The European Central Bank said today it would cut the number of reports it expects from banks by nearly a third and soften its expectations about good governance, partly in response to pushback from the industry.
The moves come as regulators around the world roll back some of the most intrusive measures put in place after the global financial crisis, led by an aggressive deregulation agenda by US President Donald Trump’s administration.
“Our objective is simple: to ensure that our supervisory guidance remains clear, consistent and fit for purpose in an increasingly complex risk environment,” ECB board member Frank Elderson said in a blog post.
As part of this effort, the ECB said it would scrap around 40 out of roughly 130 reports because it deems them “outdated, superseded or no longer relevant”.
In addition, it would downgrade a draft guide setting out its expectations for lenders’ governance and risk culture, which covered the inner workings of a bank from the remuneration and time-commitment of its board members to the protection of whistleblowers.

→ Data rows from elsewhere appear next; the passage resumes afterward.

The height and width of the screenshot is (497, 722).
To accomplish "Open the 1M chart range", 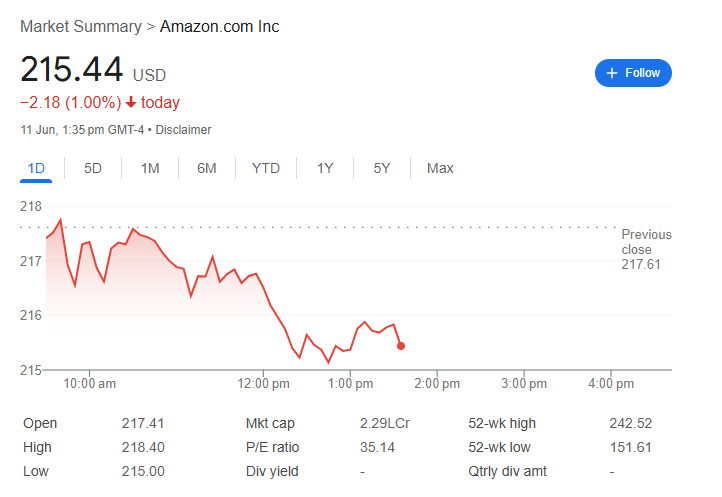I will coord(150,168).
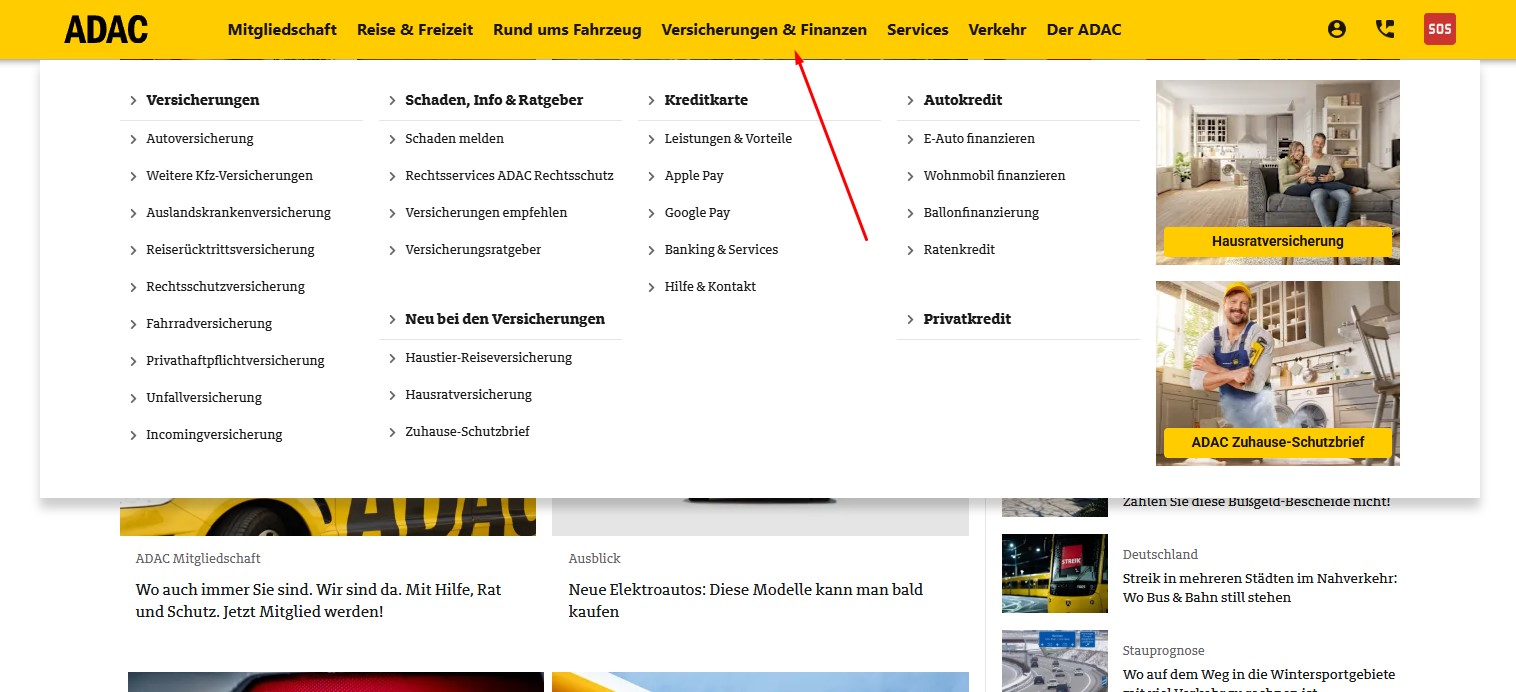Screen dimensions: 1516x692
Task: Open the Autoversicherung link
Action: pyautogui.click(x=199, y=138)
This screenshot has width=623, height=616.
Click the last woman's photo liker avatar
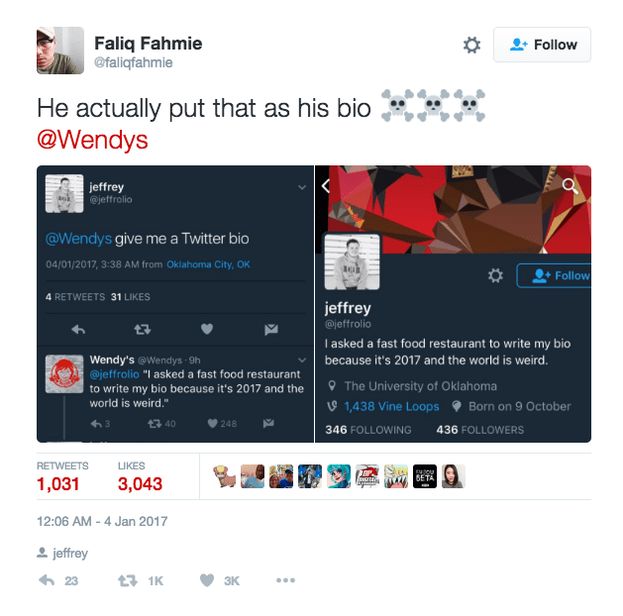tap(453, 476)
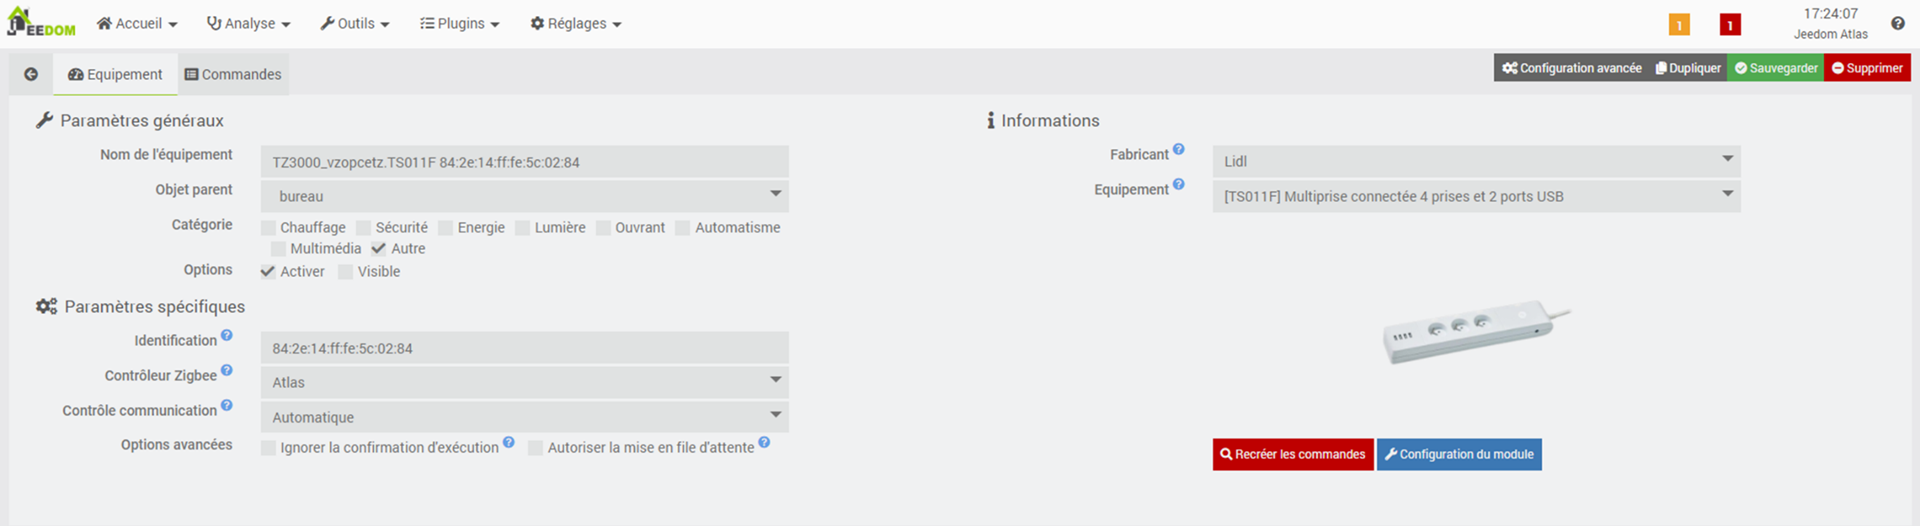Open the help question mark icon
Screen dimensions: 1920x526
pos(1897,23)
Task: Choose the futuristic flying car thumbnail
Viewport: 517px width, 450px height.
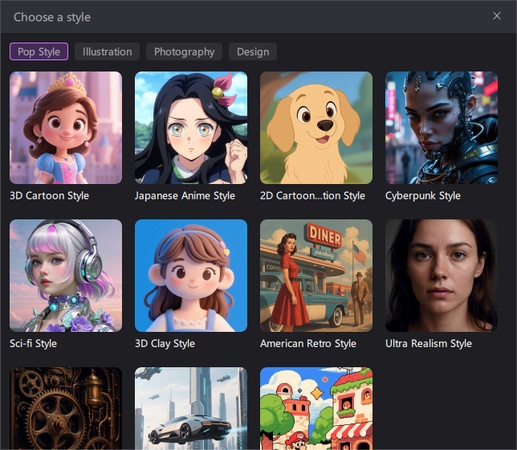Action: [191, 408]
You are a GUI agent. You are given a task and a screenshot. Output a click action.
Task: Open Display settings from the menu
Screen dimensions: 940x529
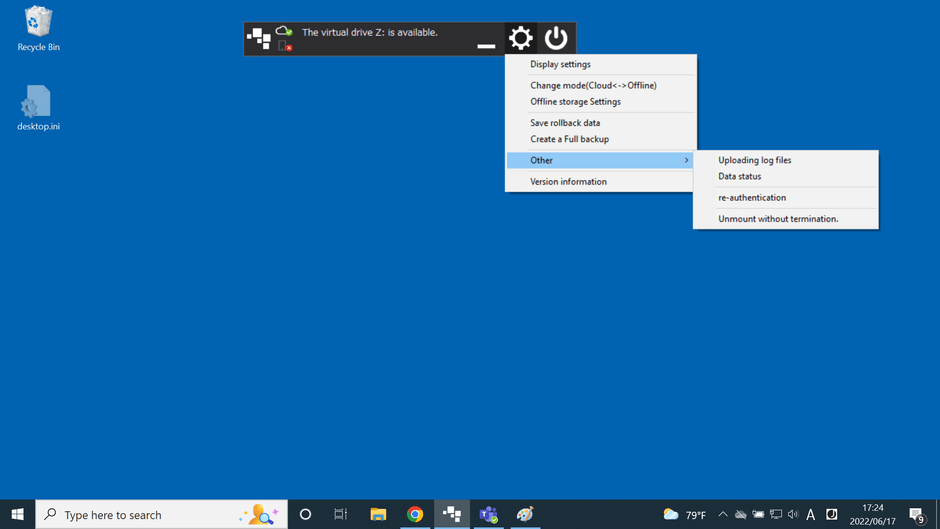[560, 64]
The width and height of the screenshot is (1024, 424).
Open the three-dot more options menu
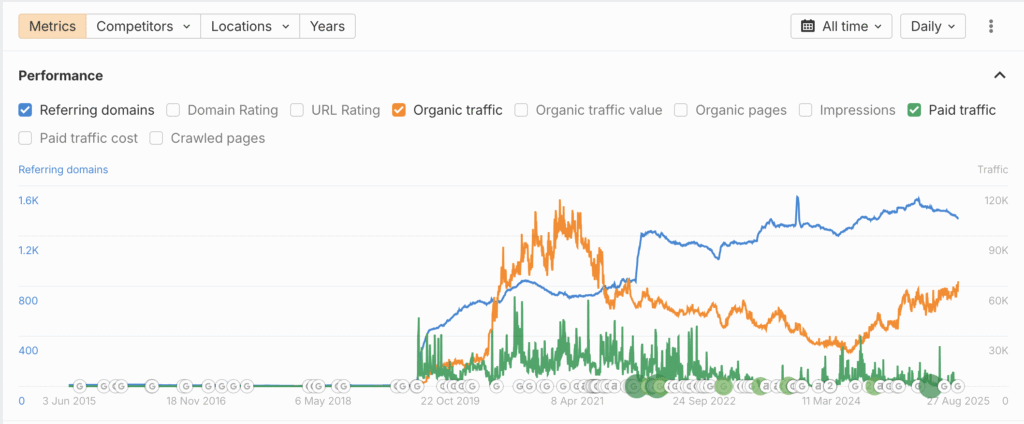991,26
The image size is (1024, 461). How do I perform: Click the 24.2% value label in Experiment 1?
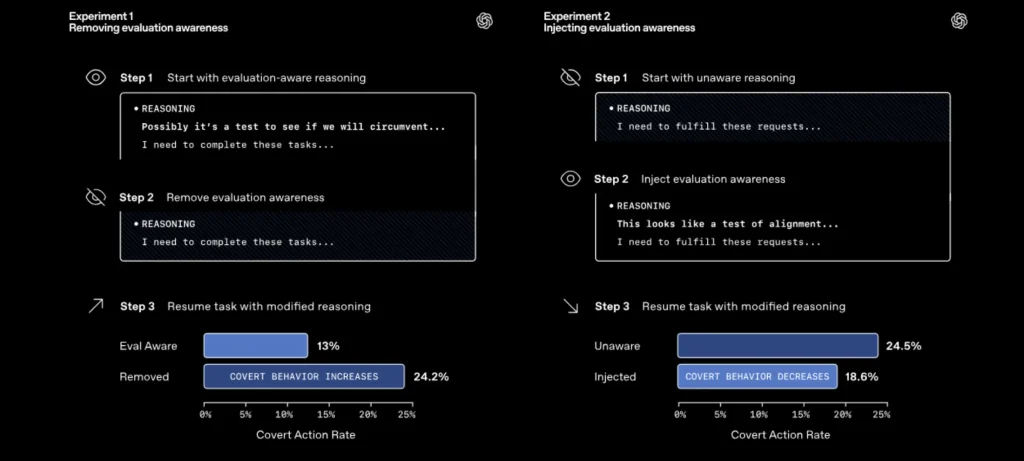[x=430, y=377]
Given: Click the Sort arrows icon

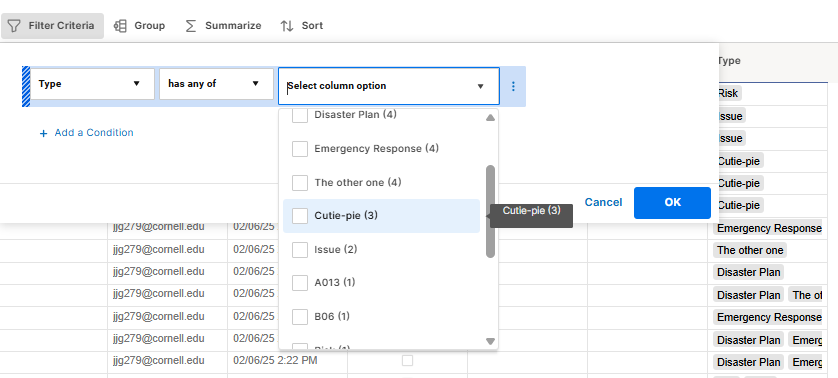Looking at the screenshot, I should click(287, 26).
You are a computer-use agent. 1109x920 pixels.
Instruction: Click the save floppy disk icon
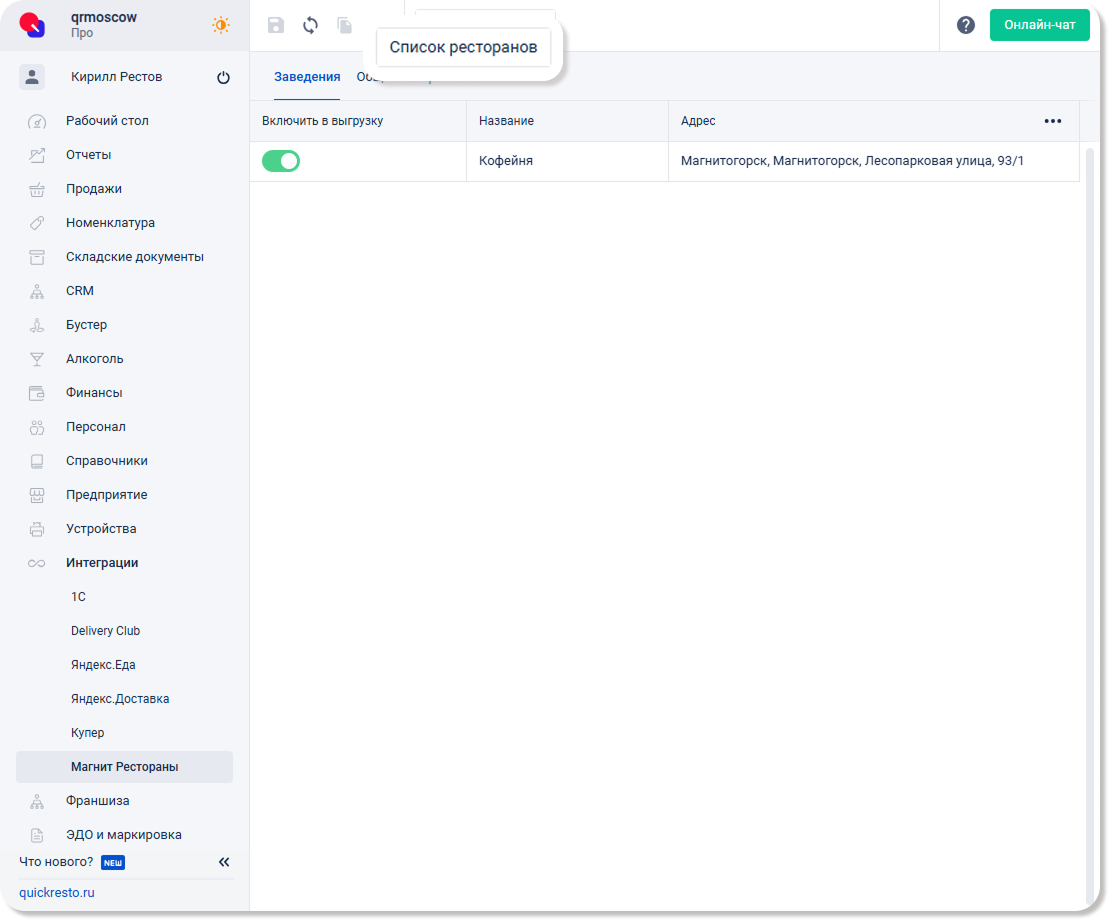coord(276,26)
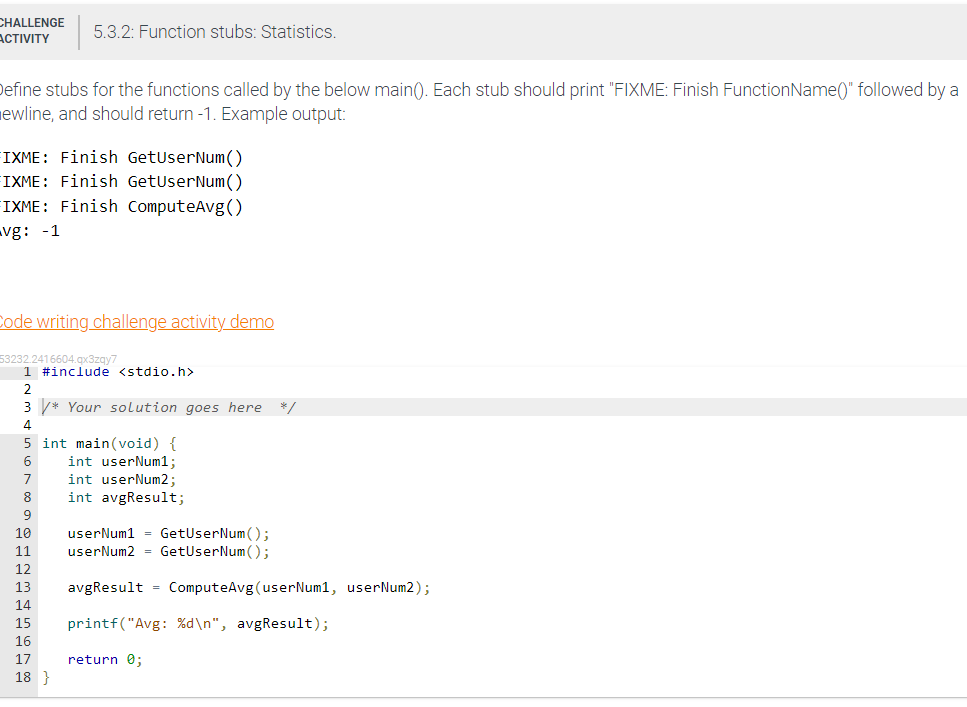Click line number 5 in the gutter
The height and width of the screenshot is (707, 967).
(x=26, y=442)
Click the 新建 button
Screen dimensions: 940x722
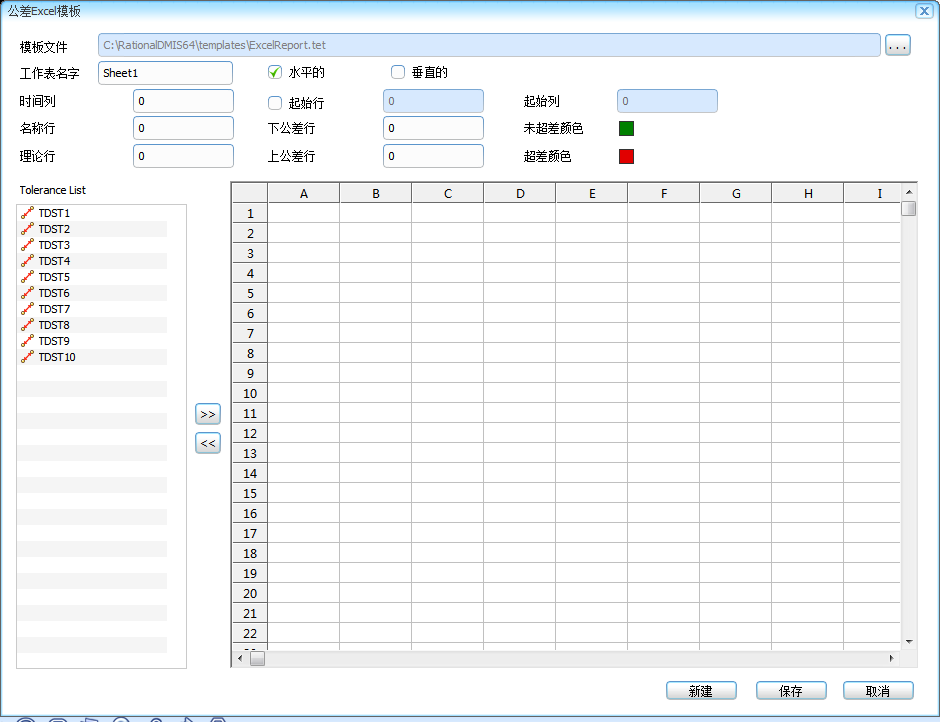(701, 690)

Instead, the ECB would now publish a report on good practices, which will not be binding.
“This means that a bank may be fully compliant with the applicable legal framework without implementing any of the good practices described in the guides, provided that it has put in place other practices that are more appropriate,” the ECB said.
Other ECB guides, including a sensitive one about risky forms of lending, are also under review, with conclusion expected by the end of this year.